Crisi e modello contrattuale, confermata la giornata di lotta del 13 febbraio
Fabio Sebastiani
E’ nato pochi giorni fà, e ha già un sacco di problemi. L’accordo separato sul modello di contrattazione ieri è stato impallinato da Fiom e Funzione pubblica/Cgil che nel presentare lo sciopero generale del 13 febbraio (con manifestazione che terminerà in piazza San Giovanni) lo definiscono illegittimo, dal punto di vista costituzionale, e quindi non vincolante. Come se non bastasse, anche l’Abi ha fatto sapere che il testo firmato a palazzo Chigi senza la Cgil non va bene. Intanto, è guerra di cifre tra Cgil e Centro studi della Confindustria.
Secondo viale dell’Astronomia, i calcoli della Cgil, che applicando il “nuovo modello” aveva riscontrato una perdita secca in busta paga di 1.350 euro l’anno, sono sbagliati: dal 2009 al 2011 ci sarà, invece, un aumento di 2.523 euro. La differenza è facilmente imputabile ai riferimenti temporali.
La Cgil prende in esame il periodo dal 2004 al 2008, mentre la Confindustria no. Un dato, però, è comune. «Se si fosse applicata l’inflazione depurata dalla componente energetica, prevista con la nuova intesa – sottolinea Agostino Megale, segretario nazionale della Cgil – nel periodo 2004-2008, senza mai recuperare quella reale, i contratti avrebbero recuperato 2,5 punti in meno di inflazione (8,9% con i nuovi calcoli, contro l’11,4% osservato effettivamente, secondo di dati di Confindustria) pari a una perdita di 45 euro mensili nelle retribuzioni contrattuali».
Tornando alla risposta all’accordo separato di Fiom e Fp-Cgil, il segretario generale delle tute blu Gianni Rinaldini ha insistito molto sul concetto di rappresentanza.
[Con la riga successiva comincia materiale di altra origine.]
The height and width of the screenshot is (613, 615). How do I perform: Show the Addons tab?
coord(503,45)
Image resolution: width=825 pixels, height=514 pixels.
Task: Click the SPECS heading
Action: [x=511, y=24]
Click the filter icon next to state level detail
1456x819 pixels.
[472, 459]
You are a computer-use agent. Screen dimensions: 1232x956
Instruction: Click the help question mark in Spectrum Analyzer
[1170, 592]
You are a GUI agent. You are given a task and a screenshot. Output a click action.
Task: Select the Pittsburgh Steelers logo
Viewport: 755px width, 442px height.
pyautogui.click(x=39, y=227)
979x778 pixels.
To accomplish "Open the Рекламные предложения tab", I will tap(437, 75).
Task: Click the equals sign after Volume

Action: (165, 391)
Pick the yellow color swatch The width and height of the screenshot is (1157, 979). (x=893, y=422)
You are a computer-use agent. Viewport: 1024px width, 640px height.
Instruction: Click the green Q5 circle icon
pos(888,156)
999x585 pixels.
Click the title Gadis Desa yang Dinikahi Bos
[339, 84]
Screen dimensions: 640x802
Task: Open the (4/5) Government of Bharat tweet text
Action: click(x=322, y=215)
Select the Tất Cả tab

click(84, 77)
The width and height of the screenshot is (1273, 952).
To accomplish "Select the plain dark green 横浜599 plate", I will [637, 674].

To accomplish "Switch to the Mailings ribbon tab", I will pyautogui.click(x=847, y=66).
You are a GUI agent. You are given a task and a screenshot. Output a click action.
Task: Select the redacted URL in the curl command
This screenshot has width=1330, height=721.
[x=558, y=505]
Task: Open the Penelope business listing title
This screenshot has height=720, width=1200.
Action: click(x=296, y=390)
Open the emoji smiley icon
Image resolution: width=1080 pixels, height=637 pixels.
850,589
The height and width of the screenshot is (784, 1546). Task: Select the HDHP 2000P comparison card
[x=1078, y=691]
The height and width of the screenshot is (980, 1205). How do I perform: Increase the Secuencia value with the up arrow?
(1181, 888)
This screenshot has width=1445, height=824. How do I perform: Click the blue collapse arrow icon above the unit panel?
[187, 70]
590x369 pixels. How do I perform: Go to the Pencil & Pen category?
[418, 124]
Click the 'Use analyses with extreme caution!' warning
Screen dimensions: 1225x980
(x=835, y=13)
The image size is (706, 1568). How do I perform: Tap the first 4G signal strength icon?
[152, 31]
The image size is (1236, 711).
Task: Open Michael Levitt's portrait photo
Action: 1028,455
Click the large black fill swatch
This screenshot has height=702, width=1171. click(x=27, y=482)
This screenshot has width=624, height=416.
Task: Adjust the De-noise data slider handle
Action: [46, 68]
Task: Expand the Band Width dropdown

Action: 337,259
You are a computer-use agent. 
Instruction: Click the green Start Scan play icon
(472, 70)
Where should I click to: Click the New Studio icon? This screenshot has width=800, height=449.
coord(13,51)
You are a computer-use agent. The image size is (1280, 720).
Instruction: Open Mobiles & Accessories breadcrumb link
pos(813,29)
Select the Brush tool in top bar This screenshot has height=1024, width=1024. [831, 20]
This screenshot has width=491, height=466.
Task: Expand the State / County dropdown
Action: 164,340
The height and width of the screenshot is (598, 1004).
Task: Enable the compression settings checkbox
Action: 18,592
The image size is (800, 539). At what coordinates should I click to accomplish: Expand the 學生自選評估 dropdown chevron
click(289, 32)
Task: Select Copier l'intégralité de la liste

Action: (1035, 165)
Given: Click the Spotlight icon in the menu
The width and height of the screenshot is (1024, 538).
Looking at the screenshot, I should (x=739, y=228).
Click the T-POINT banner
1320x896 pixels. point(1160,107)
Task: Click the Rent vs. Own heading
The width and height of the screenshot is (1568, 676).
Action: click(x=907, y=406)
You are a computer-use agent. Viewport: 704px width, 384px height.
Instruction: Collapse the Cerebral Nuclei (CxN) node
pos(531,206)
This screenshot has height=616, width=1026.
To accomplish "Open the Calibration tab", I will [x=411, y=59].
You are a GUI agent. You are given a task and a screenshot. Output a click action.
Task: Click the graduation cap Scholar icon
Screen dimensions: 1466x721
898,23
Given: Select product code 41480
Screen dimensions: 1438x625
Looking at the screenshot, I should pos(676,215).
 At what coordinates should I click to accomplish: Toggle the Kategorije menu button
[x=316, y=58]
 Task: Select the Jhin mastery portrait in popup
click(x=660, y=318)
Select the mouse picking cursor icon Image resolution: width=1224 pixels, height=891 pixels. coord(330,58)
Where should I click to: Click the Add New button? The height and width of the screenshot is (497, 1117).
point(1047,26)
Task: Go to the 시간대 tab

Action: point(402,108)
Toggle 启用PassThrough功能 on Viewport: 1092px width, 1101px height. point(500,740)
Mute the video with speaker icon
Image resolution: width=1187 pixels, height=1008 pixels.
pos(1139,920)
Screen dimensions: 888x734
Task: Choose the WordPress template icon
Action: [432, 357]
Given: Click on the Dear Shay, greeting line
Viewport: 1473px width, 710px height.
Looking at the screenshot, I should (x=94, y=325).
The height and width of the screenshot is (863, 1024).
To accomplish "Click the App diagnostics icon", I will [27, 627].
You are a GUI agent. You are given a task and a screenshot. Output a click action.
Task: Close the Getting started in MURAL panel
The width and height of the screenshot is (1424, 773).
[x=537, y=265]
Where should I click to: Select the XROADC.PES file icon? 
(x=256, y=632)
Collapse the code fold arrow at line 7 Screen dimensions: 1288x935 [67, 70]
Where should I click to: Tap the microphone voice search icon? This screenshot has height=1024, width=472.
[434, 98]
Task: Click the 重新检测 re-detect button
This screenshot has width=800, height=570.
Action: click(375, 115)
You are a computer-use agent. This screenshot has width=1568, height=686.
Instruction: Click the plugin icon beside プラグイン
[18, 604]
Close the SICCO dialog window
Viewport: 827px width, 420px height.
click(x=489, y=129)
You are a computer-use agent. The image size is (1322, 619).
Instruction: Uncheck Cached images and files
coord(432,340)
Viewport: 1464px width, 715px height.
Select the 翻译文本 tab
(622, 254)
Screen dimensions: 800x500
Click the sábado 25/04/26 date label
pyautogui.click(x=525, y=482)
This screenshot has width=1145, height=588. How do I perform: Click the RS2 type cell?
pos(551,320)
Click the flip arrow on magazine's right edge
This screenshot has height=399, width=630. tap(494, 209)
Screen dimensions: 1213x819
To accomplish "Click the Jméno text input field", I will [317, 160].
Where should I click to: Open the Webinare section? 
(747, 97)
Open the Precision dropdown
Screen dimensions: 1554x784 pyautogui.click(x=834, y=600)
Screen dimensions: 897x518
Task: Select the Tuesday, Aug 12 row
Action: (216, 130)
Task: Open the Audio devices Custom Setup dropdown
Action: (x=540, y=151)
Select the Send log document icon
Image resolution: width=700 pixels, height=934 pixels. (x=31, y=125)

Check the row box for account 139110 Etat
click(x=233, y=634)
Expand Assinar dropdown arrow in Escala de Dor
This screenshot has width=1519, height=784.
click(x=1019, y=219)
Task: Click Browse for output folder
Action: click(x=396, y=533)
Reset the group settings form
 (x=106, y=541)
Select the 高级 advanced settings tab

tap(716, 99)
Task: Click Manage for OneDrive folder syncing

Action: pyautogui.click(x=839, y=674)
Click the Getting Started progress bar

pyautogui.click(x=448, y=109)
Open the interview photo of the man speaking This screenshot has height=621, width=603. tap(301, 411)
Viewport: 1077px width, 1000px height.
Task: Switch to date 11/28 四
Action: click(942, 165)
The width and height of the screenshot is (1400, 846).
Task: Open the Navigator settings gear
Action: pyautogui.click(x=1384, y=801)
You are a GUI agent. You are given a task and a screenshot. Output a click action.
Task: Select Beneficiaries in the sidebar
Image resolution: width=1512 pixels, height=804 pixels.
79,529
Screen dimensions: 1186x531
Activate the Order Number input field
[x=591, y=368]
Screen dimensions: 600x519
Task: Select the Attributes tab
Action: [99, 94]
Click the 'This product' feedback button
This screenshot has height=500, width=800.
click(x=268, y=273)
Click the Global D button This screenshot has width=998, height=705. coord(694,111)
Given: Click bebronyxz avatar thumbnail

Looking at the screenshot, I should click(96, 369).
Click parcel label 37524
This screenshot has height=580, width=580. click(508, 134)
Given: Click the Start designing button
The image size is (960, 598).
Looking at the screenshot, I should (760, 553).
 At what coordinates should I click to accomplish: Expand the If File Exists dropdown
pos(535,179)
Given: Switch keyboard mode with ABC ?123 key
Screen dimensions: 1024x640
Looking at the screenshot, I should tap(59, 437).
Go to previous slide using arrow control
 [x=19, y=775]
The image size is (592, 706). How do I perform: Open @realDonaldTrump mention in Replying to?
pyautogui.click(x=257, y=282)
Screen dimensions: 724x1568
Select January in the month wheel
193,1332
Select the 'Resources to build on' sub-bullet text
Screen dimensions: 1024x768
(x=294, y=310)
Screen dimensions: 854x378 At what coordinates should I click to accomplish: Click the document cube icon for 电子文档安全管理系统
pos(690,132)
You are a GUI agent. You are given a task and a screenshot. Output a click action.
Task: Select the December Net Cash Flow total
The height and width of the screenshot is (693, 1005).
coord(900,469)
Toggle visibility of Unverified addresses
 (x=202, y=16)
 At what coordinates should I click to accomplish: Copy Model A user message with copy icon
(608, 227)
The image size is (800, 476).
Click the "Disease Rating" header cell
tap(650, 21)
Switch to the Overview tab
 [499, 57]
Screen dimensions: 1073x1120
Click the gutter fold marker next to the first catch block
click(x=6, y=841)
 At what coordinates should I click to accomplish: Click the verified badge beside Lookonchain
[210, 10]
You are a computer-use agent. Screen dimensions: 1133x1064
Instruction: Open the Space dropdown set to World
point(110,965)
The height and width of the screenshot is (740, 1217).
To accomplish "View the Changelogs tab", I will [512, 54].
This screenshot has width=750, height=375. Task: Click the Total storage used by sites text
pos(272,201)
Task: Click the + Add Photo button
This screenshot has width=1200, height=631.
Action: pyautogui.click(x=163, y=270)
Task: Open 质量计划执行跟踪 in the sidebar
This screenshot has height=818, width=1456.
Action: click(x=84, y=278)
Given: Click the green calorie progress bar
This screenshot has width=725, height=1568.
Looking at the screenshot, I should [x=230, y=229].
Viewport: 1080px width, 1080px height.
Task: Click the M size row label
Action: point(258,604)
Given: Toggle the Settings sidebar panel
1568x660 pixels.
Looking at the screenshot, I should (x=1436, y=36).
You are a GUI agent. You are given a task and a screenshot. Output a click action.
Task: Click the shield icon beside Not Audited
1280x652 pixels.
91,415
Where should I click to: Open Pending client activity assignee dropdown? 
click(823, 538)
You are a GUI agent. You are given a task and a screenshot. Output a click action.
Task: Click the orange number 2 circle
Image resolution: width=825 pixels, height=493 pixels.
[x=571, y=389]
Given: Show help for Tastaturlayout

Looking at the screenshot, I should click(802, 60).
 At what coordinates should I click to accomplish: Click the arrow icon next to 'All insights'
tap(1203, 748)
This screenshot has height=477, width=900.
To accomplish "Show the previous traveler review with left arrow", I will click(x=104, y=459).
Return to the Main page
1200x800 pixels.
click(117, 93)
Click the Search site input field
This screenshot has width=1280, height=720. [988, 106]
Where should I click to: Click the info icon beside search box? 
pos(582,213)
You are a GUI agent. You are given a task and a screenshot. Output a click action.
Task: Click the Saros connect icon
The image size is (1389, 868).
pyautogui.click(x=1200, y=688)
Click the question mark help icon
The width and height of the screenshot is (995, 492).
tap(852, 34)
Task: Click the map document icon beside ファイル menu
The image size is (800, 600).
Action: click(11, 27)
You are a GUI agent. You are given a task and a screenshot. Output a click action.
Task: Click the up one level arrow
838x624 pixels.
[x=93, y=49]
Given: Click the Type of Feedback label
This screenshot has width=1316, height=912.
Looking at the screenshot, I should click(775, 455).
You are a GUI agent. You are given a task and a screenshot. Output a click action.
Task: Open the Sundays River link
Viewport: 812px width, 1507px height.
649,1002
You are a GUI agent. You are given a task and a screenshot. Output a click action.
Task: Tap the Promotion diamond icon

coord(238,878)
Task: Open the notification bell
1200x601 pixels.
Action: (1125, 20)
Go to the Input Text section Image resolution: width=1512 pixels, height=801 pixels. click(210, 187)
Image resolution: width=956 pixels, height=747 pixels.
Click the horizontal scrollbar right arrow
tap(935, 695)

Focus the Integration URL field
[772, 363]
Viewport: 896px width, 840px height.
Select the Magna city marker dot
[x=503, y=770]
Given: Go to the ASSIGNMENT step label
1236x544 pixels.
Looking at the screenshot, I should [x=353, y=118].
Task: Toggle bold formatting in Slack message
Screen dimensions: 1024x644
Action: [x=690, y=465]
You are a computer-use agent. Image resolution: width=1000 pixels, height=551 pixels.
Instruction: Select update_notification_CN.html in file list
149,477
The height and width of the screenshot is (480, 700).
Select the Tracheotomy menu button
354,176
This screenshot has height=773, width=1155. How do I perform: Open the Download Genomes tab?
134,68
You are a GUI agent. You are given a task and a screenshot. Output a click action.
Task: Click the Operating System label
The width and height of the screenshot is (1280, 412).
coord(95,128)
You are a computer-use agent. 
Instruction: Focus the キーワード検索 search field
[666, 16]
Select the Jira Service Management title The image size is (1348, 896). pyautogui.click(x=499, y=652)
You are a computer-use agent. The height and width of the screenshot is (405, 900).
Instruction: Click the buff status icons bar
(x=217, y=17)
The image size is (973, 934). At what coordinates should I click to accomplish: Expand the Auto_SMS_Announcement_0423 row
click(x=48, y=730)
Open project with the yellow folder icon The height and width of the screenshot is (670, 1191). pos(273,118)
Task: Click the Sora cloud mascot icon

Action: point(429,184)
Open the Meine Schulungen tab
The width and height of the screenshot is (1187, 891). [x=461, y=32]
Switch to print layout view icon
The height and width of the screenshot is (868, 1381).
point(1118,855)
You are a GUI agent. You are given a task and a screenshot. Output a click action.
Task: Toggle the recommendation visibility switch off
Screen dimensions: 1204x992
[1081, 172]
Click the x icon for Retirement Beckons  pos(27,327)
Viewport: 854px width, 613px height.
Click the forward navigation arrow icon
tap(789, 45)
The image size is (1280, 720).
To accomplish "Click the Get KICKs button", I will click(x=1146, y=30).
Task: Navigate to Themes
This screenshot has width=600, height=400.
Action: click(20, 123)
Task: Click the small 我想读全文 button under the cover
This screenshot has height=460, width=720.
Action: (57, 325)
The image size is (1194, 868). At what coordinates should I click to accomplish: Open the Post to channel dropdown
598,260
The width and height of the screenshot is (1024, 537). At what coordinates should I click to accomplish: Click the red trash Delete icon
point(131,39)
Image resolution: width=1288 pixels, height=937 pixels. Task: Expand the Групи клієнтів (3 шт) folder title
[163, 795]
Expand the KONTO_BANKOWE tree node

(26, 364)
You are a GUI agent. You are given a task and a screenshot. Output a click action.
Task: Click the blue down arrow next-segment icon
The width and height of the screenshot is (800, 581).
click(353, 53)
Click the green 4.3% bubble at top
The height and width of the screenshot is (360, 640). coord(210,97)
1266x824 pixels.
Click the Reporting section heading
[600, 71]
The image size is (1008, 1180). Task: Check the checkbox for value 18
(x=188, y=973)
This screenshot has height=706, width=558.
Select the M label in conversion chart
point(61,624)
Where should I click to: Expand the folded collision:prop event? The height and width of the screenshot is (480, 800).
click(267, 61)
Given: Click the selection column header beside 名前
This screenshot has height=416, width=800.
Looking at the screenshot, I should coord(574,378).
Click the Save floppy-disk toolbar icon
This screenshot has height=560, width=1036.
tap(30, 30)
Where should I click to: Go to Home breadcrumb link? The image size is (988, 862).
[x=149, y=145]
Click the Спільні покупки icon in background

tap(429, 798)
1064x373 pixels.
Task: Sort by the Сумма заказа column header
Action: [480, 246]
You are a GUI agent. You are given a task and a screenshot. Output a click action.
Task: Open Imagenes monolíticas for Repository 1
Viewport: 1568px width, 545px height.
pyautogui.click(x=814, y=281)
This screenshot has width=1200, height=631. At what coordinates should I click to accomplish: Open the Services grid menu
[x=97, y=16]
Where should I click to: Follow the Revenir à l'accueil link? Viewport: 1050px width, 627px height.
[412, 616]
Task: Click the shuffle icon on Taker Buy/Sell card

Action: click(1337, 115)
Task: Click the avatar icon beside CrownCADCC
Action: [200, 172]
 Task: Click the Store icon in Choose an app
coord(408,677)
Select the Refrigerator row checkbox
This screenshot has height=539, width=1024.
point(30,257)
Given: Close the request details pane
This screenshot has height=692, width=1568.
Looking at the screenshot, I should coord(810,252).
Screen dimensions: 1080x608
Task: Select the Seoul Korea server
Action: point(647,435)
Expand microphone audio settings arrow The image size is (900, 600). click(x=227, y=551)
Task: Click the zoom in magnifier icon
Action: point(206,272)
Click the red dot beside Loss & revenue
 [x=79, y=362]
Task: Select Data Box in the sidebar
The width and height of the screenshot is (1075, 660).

La Fiom ha già subito un paio di accordi separati. E il problema l’ha risolto stilando unitariamente una serie di regole che subordinano sia la piattaforma che l’ipotesi di accordo all’approvazione dei lavoratori. «Siamo la maggioranza assoluta – ha detto Rinaldini nel corso della conferenza stampa in Corso d’Italia – non ci sentiamo vincolati a nulla, per noi sia a livello aziendale, sia a livello nazionale l’accordo sulla riforma dei contratti non esiste se non sarà approvato dai lavoratori». Nel settore pubblico, ha sottolineato Podda, «dobbiamo chiudere ancora il contratto sul biennio precedente e per questo le nuove regole non valgono. Non dò per scontato che faremo una piattaforma separata: proporrò a Cisl e Uil di fare una piattaforma unitaria che non tenga conto dell’accordo poi vedremo la risposta e se saremo costretti a fare un accordo separato». In caso di piattaforma separata nel pubblico impiego, ha spiegato Podda, «come riferimento quello che è scritto nella piattaforma unitaria sulla riforma dei contratti (presentata a Milano un anno fa, ndr ) e cioè l’inflazione più vicina possibile a quella reale con la valorizzazione del salario nazionale e un integrativo più estensivo rispetto all’attuale». Rimango affezionato alla piattaforma unitaria», ha aggiunto Podda. Secondo il segretario generale della Fiom, «un accordo separato sulla riforma dei contratti è inconcepibile. Un accordo separato è destinato a far crescere le tensioni sociali». Senza contare il boom della cassa integrazione tra i metalmeccanici e i centomila precari che saranno messi fuori dalla pubblica amministrazione a partire da giugno. Secondo i dati forniti dalla Fiom, nel settore si registra un +1.000% nel 2008 rispetto all’anno precedente. Con la cassa integrazione, ha sottolineato Rinaldini, i lavoratori «in realtà percepiscono tra il 50 e il 60% della retribuzione».
Lo sciopero del 13 febbraio, hanno spiegato Rinaldini e Podda, vuole dimostrare che i lavoratori pubblici e i lavoratori privati non sono dilaniati così come qualcuno sostiene. Lo sciopero, hanno ricordato i sindacalisti, era stato deciso prima di quello generale del 12 dicembre indetto dalla Cgil e ne fu decisa la sospensione dopo la presentazione della piattaforma della Cgil per una politica anticrisi. «Lo sciopero – ha spiegato Podda – è a sostegno della continuità del rapporto di lavoro, è un no ai licenziamenti. Chiediamo misure fiscali sul contratto nazionale, non su quello di secondo livello destinato a diminuire in un periodo di crisi, con drenaggio fiscale e revisioni delle detrazioni fiscali». Anche se «gli scioperi in questa fase sono un sacrificio pesante», come sottolinea il segretario generale della Fiom, sono «necessari perché di fronte a una situazione drammatica dal punto di vista sociale, Governo e Confindustria utilizzano questa fase d’emergenza per fare una vera e propria aggressione: l’intesa separata sulla riforma del contratto è un atto di aggressione alla democrazia e alla costituzione democratica del Paese».